Saved data entries:
* * *
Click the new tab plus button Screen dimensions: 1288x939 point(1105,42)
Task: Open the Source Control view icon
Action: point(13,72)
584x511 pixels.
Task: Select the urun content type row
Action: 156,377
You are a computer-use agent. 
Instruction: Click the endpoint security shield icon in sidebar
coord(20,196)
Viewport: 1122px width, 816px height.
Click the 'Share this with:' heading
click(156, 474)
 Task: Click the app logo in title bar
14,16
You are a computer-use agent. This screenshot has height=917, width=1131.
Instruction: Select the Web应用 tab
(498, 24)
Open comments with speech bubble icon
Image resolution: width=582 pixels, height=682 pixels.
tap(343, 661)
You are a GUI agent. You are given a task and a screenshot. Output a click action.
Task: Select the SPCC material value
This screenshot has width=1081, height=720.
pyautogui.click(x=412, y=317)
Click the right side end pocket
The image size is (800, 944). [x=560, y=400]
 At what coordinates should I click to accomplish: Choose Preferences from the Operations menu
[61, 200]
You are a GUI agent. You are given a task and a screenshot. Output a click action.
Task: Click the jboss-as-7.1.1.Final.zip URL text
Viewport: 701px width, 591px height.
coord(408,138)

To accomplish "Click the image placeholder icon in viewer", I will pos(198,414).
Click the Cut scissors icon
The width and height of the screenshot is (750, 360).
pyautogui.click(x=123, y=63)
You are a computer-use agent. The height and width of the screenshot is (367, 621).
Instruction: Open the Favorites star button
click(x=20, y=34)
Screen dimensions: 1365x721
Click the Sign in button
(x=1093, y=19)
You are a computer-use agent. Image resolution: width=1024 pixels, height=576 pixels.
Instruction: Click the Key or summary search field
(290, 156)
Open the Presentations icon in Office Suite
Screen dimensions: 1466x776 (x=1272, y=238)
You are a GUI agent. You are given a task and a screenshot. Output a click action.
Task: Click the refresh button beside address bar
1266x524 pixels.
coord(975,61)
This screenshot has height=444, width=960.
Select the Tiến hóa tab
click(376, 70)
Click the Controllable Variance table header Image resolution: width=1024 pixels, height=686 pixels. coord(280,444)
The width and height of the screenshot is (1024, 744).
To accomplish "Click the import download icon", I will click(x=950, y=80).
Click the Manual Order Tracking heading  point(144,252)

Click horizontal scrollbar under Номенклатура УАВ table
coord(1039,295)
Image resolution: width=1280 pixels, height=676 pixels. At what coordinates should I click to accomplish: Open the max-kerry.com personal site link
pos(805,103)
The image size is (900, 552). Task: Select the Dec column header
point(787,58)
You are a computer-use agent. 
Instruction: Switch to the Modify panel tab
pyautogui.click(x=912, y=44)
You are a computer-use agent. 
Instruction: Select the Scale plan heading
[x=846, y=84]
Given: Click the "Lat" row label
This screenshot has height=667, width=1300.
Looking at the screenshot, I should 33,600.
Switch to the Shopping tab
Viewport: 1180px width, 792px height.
* * *
(Aim of the exercise):
An exact repetition of all the entries is required.

(Expected output):
Click the new tab plus button Screen dimensions: 1288x939 point(1105,42)
Task: Open the Source Control view icon
Action: point(13,72)
584x511 pixels.
Task: Select the urun content type row
Action: 156,377
You are a computer-use agent. 
Instruction: Click the endpoint security shield icon in sidebar
coord(20,196)
Viewport: 1122px width, 816px height.
Click the 'Share this with:' heading
click(156, 474)
 Task: Click the app logo in title bar
14,16
You are a computer-use agent. This screenshot has height=917, width=1131.
Instruction: Select the Web应用 tab
(498, 24)
Open comments with speech bubble icon
Image resolution: width=582 pixels, height=682 pixels.
tap(343, 661)
You are a GUI agent. You are given a task and a screenshot. Output a click action.
Task: Select the SPCC material value
This screenshot has width=1081, height=720.
pyautogui.click(x=412, y=317)
Click the right side end pocket
The image size is (800, 944). [x=560, y=400]
 At what coordinates should I click to accomplish: Choose Preferences from the Operations menu
[61, 200]
You are a GUI agent. You are given a task and a screenshot. Output a click action.
Task: Click the jboss-as-7.1.1.Final.zip URL text
Viewport: 701px width, 591px height.
coord(408,138)

To accomplish "Click the image placeholder icon in viewer", I will pos(198,414).
Click the Cut scissors icon
The width and height of the screenshot is (750, 360).
pyautogui.click(x=123, y=63)
You are a computer-use agent. The height and width of the screenshot is (367, 621).
Instruction: Open the Favorites star button
click(x=20, y=34)
Screen dimensions: 1365x721
Click the Sign in button
(x=1093, y=19)
You are a computer-use agent. Image resolution: width=1024 pixels, height=576 pixels.
Instruction: Click the Key or summary search field
(290, 156)
Open the Presentations icon in Office Suite
Screen dimensions: 1466x776 (x=1272, y=238)
You are a GUI agent. You are given a task and a screenshot. Output a click action.
Task: Click the refresh button beside address bar
1266x524 pixels.
coord(975,61)
This screenshot has height=444, width=960.
Select the Tiến hóa tab
click(376, 70)
Click the Controllable Variance table header Image resolution: width=1024 pixels, height=686 pixels. coord(280,444)
The width and height of the screenshot is (1024, 744).
To accomplish "Click the import download icon", I will click(x=950, y=80).
Click the Manual Order Tracking heading  point(144,252)

Click horizontal scrollbar under Номенклатура УАВ table
coord(1039,295)
Image resolution: width=1280 pixels, height=676 pixels. At what coordinates should I click to accomplish: Open the max-kerry.com personal site link
pos(805,103)
The image size is (900, 552). Task: Select the Dec column header
point(787,58)
You are a computer-use agent. 
Instruction: Switch to the Modify panel tab
pyautogui.click(x=912, y=44)
You are a computer-use agent. 
Instruction: Select the Scale plan heading
[x=846, y=84]
Given: Click the "Lat" row label
This screenshot has height=667, width=1300.
Looking at the screenshot, I should 33,600.
Switch to the Shopping tab
Viewport: 1180px width, 792px height.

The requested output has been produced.